> Exercise instructions
Please give back each line of the listing, unchanged in every word.

Data to use: Begin

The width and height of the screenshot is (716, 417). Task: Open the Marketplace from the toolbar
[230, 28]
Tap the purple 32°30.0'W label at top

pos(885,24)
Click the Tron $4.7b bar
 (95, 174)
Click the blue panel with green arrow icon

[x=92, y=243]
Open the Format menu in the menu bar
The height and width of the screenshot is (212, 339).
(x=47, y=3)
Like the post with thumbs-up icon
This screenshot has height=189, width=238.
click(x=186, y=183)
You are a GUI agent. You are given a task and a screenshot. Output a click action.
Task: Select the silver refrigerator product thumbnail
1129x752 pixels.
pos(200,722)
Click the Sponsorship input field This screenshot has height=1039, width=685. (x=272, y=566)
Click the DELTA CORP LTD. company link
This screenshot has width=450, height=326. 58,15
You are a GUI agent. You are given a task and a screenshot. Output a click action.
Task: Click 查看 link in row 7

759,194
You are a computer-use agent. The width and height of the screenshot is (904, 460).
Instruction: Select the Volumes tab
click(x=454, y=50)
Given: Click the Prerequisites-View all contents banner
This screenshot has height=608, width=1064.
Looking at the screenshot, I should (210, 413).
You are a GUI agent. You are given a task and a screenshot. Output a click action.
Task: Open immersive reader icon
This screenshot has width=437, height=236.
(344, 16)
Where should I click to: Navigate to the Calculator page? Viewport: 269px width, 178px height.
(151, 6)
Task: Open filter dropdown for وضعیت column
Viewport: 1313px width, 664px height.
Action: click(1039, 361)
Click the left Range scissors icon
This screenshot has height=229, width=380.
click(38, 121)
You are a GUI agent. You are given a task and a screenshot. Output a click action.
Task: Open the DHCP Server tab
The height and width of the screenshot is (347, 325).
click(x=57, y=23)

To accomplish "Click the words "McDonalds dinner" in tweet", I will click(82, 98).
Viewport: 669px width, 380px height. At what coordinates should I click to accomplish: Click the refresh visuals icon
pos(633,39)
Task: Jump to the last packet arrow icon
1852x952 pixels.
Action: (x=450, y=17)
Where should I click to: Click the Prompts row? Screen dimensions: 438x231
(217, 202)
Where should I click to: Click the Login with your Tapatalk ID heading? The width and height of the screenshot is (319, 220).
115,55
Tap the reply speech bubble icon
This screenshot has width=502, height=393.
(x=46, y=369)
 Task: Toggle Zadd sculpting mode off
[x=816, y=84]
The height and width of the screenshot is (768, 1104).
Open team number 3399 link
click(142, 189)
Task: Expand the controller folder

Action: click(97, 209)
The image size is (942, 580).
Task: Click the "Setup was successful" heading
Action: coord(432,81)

Data to use: End

> Exercise result
The width and height of the screenshot is (716, 417). Task: Open the Marketplace from the toolbar
[230, 28]
Tap the purple 32°30.0'W label at top

pos(885,24)
Click the Tron $4.7b bar
 (95, 174)
Click the blue panel with green arrow icon

[x=92, y=243]
Open the Format menu in the menu bar
The height and width of the screenshot is (212, 339).
(x=47, y=3)
Like the post with thumbs-up icon
This screenshot has height=189, width=238.
click(x=186, y=183)
You are a GUI agent. You are given a task and a screenshot. Output a click action.
Task: Select the silver refrigerator product thumbnail
1129x752 pixels.
pos(200,722)
Click the Sponsorship input field This screenshot has height=1039, width=685. (x=272, y=566)
Click the DELTA CORP LTD. company link
This screenshot has width=450, height=326. 58,15
You are a GUI agent. You are given a task and a screenshot. Output a click action.
Task: Click 查看 link in row 7

759,194
You are a computer-use agent. The width and height of the screenshot is (904, 460).
Instruction: Select the Volumes tab
click(x=454, y=50)
Given: Click the Prerequisites-View all contents banner
This screenshot has height=608, width=1064.
Looking at the screenshot, I should (210, 413).
You are a GUI agent. You are given a task and a screenshot. Output a click action.
Task: Open immersive reader icon
This screenshot has width=437, height=236.
(344, 16)
Where should I click to: Navigate to the Calculator page? Viewport: 269px width, 178px height.
(151, 6)
Task: Open filter dropdown for وضعیت column
Viewport: 1313px width, 664px height.
Action: click(1039, 361)
Click the left Range scissors icon
This screenshot has height=229, width=380.
click(38, 121)
You are a GUI agent. You are given a task and a screenshot. Output a click action.
Task: Open the DHCP Server tab
The height and width of the screenshot is (347, 325).
click(x=57, y=23)

To accomplish "Click the words "McDonalds dinner" in tweet", I will click(82, 98).
Viewport: 669px width, 380px height. At what coordinates should I click to accomplish: Click the refresh visuals icon
pos(633,39)
Task: Jump to the last packet arrow icon
1852x952 pixels.
Action: (x=450, y=17)
Where should I click to: Click the Prompts row? Screen dimensions: 438x231
(217, 202)
Where should I click to: Click the Login with your Tapatalk ID heading? The width and height of the screenshot is (319, 220).
115,55
Tap the reply speech bubble icon
This screenshot has width=502, height=393.
(x=46, y=369)
 Task: Toggle Zadd sculpting mode off
[x=816, y=84]
The height and width of the screenshot is (768, 1104).
Open team number 3399 link
click(142, 189)
Task: Expand the controller folder

Action: click(97, 209)
The image size is (942, 580).
Task: Click the "Setup was successful" heading
Action: coord(432,81)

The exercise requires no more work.